Esta actitud, que se puede denominar conformismo laboral, es siempre un problema si se prolonga en el tiempo, siendo el principal perjudicado el propio trabajador, que ha perdido el entusiasmo y la pasión por lo que hace.
Gonzalo Martínez de Miguel, director de Infova, compañía especialista en formación y desarrollo del talento directivo, explica que cuando un trabajador nota que el conformismo laboral le está afectando, debe poner todo de su parte para tratar de cambiar de actitud. Lo que comienza como un escudo frente a un empleo que ya no genera ilusión, puede acabar convirtiéndose en un foco generador de mucho estrés, malestar y ansiedad, y hasta de problemas de salud y laborales más serios.
Ante ello, Gonzalo Martínez de Miguel apunta una serie de pautas de comportamiento que se pueden adoptar: la primera es identificar los síntomas de este conformismo laboral, que pueden aparecer en forma de poca participación en los temas de empresa, silencios en reuniones, ausencia en los debates y falta de propuestas. En lugar de buscar excusas para esta desconexión de la empresa, es mejor que el trabajador sea honesto y asuma su responsabilidad sobre esta situación.
Tras ello la mejor manera de combatirlo sería:
Dejar de quejarse. Uno de los elementos más contaminantes del conformismo a largo plazo es la queja, ya que nos coloca en una posición en la que nos autoconvencemos de que no hay estímulos positivos por los que luchar ni superarse, lo que aumenta el estrés, la ansiedad y el desánimo.
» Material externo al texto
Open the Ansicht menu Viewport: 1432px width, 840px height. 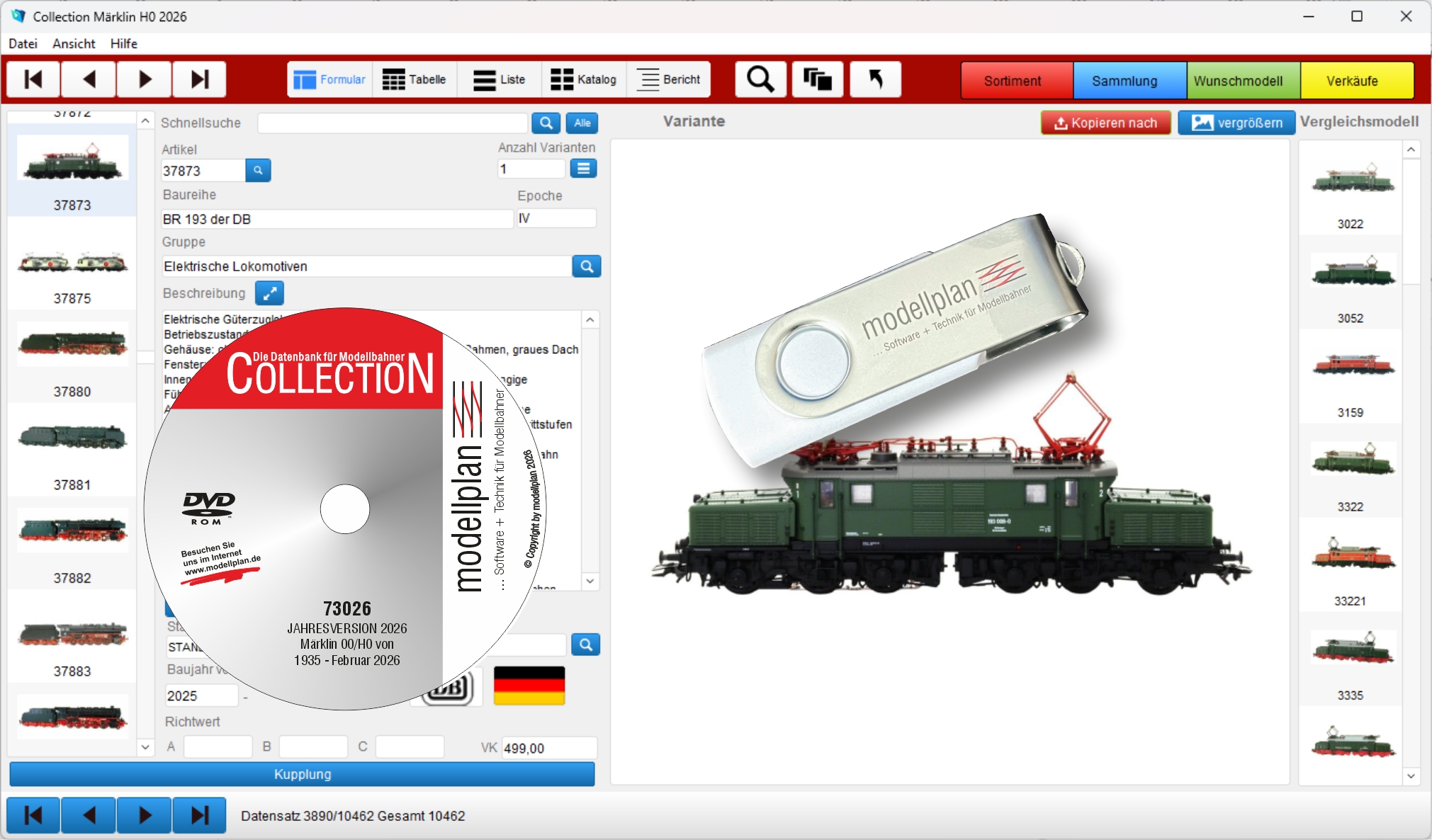coord(74,44)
Conformarnos con todo, nos guste o no, es muy aburrido, y, con el tiempo, enfermizo; además, esto nos lleva a la crítica sin aportar soluciones. Cosa distinta es si esa queja se convierte en un inconformismo sano y en ganas de cambiar las cosas.
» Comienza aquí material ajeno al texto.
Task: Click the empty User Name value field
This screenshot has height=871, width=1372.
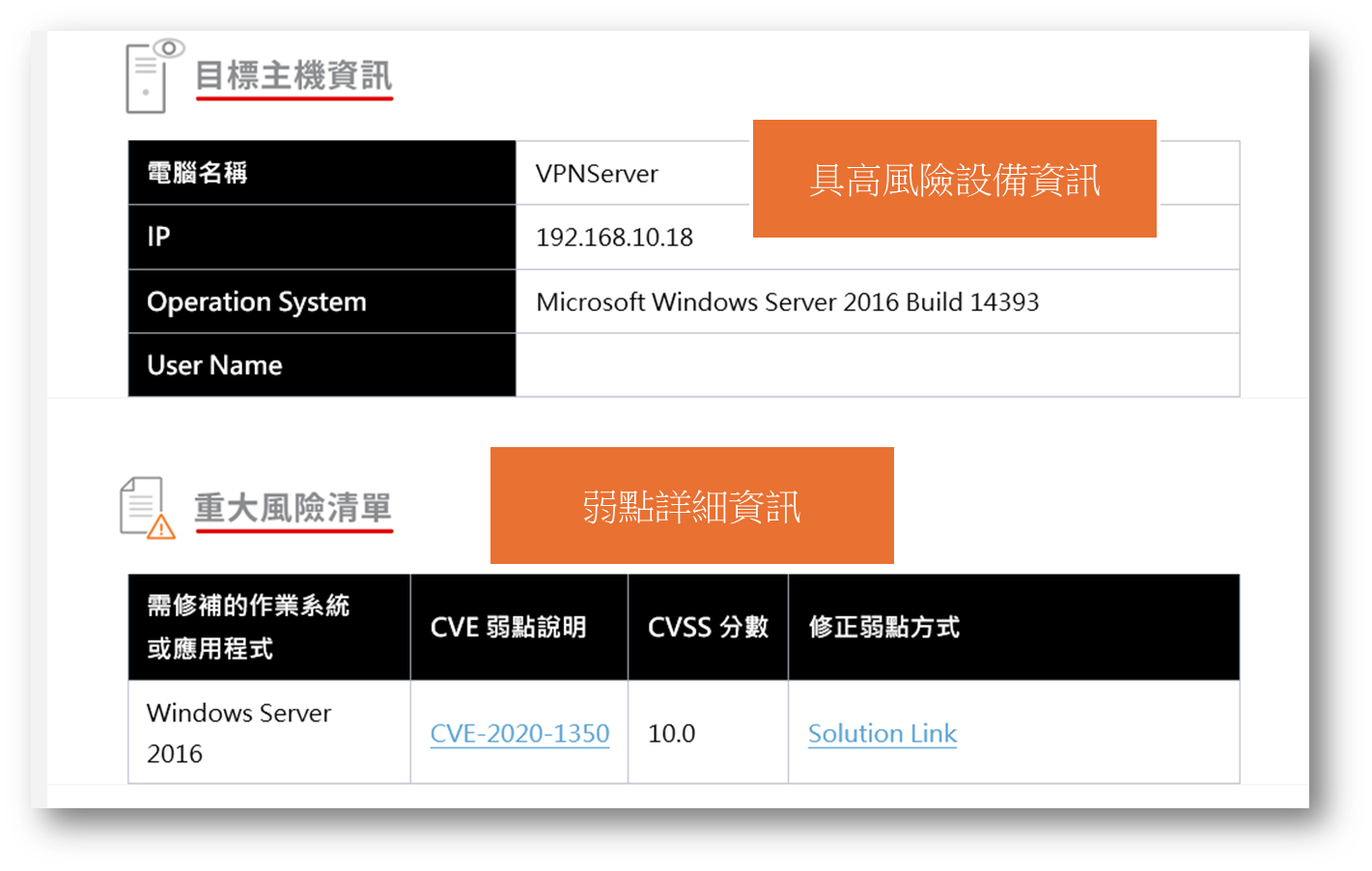Action: point(877,365)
Marcarse pequeños objetivos. Ante el desánimo en el trabajo, lo mejor es buscar un reto. Gonzalo Martínez de Miguel explica que enfocarnos hacia lo que se quiere conseguir, y tratar de alcanzarlo con tenacidad, nos coloca en la mejor posición para seguir desempeñando un empleo con optimismo. Si vamos cumpliendo estas pequeñas metas, tras ellas llegará el agradecimiento, que, además, es el motor del entusiasmo y una parte esencial del éxito.
Imagínarse los beneficios. No existe un antídoto definitivo contra el conformismo laboral, pero visualizar los resultados es una buena práctica. Imaginar el beneficio que van a aportar nuestras acciones generará una cascada de estímulos positivos en nuestro cerebro, proporcionándonos energía para actuar y avanzar. Recordar los éxitos del día también pueden convertirnos en personas más optimistas.
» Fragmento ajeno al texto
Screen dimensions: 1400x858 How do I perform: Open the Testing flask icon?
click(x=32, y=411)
Enfocarse en la parte más brillante del trabajo. Todos los trabajos tienen su parte más aburrida, más gris o más repetitiva, pero también tienen una parte más brillante, más retadora, donde sentimos que aportamos más y que somos capaces de disfrutar. Qué parte del trabajo queremos tener más presente depende de nosotros.
Explorar el inconformismo sano. Saca a pasear el inconformista que llevas dentro, todos lo llevamos. Escucharlo puede ser divertido e interesante, y también puede darnos las claves de lo que nos está pasando.
Por último, si nada de esto funciona, deberías cambiar de trabajo. Todos nos merecemos trabajar en un lugar que nos rete, nos motive y podamos disfrutar.